Through the support of R Baby’s Maryland Chapter, Johns Hopkins, led by Dr. Jessica Katznelson, has provided quarterly simulation sessions to two community hospitals in the Baltimore area.  Both hospitals have successfully completed the full year program and the success has been so impactful, they are entering a second year of training to reach more members of their staff.  In addition, three additional hospitals will participate in the training.

These sites are not staffed by pediatric emergency medicine physicians nor do they use pediatric ER trained nurses when caring for its sickest infants.  This training provides critical education to these ERs.

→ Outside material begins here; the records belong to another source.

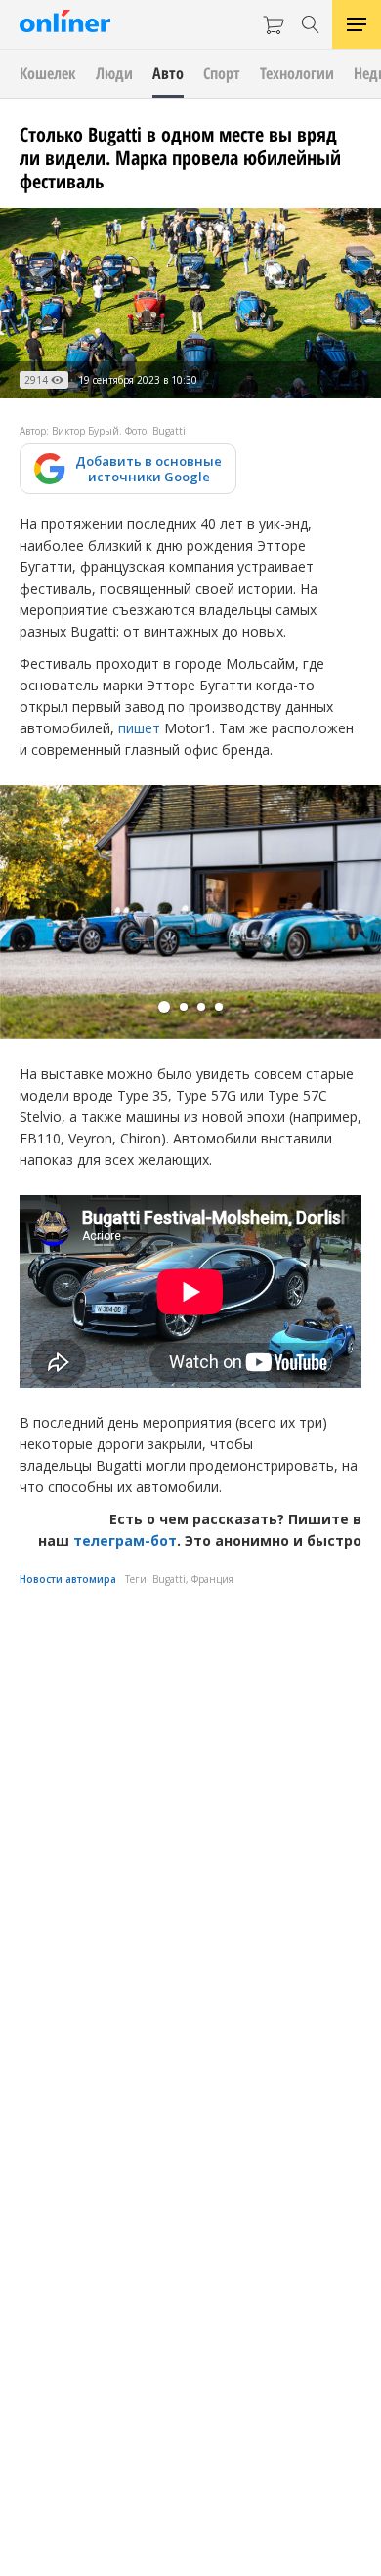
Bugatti (169, 1579)
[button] (164, 1007)
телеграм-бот (125, 1540)
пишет (139, 728)
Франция (212, 1579)
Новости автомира (68, 1579)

The curriculum consists of:

  • Standardized scenarios run at each site on a quarterly basis.
  • Each session consists of two scenarios, each repeated once so two multidisciplinary groups can participate each time.
  • Sessions are videotaped for later review.
  • An on-site debriefing immediately following each scenario.

In addition, each hospital receives a written debrief which highlights strengths and areas for improvement and makes specific suggestions on how to move forward with the needed changes.  The project coordinator and additional faculty form the Pediatric Emergency Medicine group at Johns Hopkins and provide ongoing support and education to the ERs as needed between the quarterly simulations.

Repeated simulations allow for ongoing practice with caring for acutely ill or injured infants and for testing changes in a safe setting.  All ER staff (physician, nursing, nursing aids, respiratory therapists, support staff) are expected to participate in the simulation program, thus impacting all of the providers who care for sick infants and thus the care of all babies seen in the ER.

Standardized debriefing forms are completed following each scenario.  A record of suggested changes is kept and followed up on.  In addition, data collected (including videotapes) are reviewed by the R Baby funded IMPACTS team to look at the execution of selected critical tasks and to compare the two participating hospitals with all of the other community ERs that have already participated in the IMPACTS project.

The results of the project will be shared with the participating sites and more widely in the pediatric and emergency medicine communities through publication and presentation at local and national meetings thus impacting even more doctors.